*EXERCISE*: Rewrite the lines starting at "Task: Click the" and ending at "click(x=207, y=82)", swapping "requirements" for "rules" and keeping everything else the same. Omit the pictures from your answer.

*EXERCISE DATA*:
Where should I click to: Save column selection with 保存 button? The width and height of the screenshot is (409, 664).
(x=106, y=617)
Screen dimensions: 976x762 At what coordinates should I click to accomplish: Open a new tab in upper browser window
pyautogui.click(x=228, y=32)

==

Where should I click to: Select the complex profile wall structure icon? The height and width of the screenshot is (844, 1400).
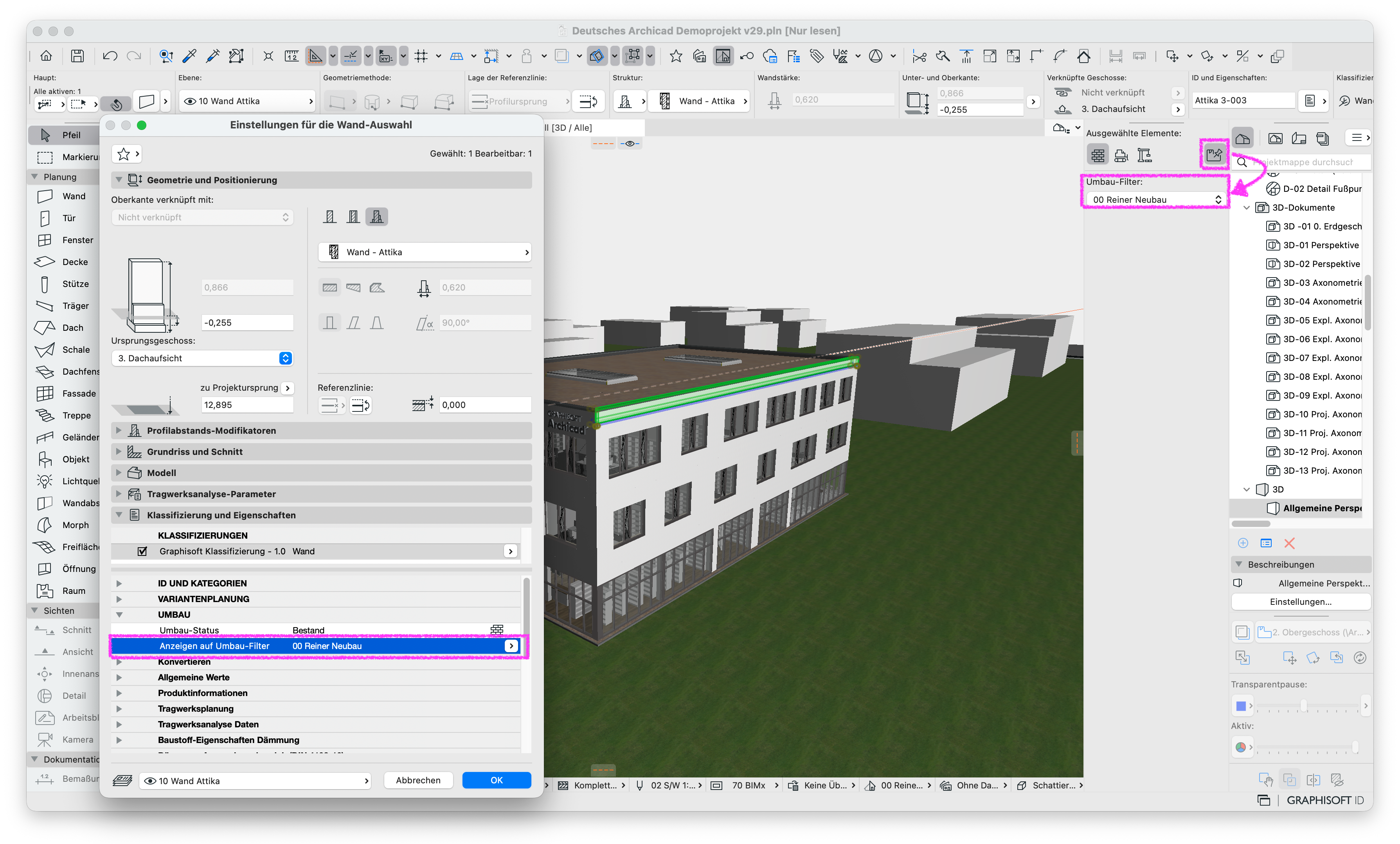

...

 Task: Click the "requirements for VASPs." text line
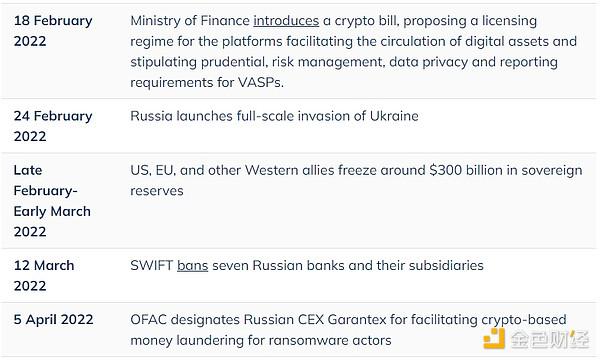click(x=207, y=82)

*ANSWER TO THE EXERCISE*:
 Task: Click the "rules for VASPs." text line
click(x=207, y=82)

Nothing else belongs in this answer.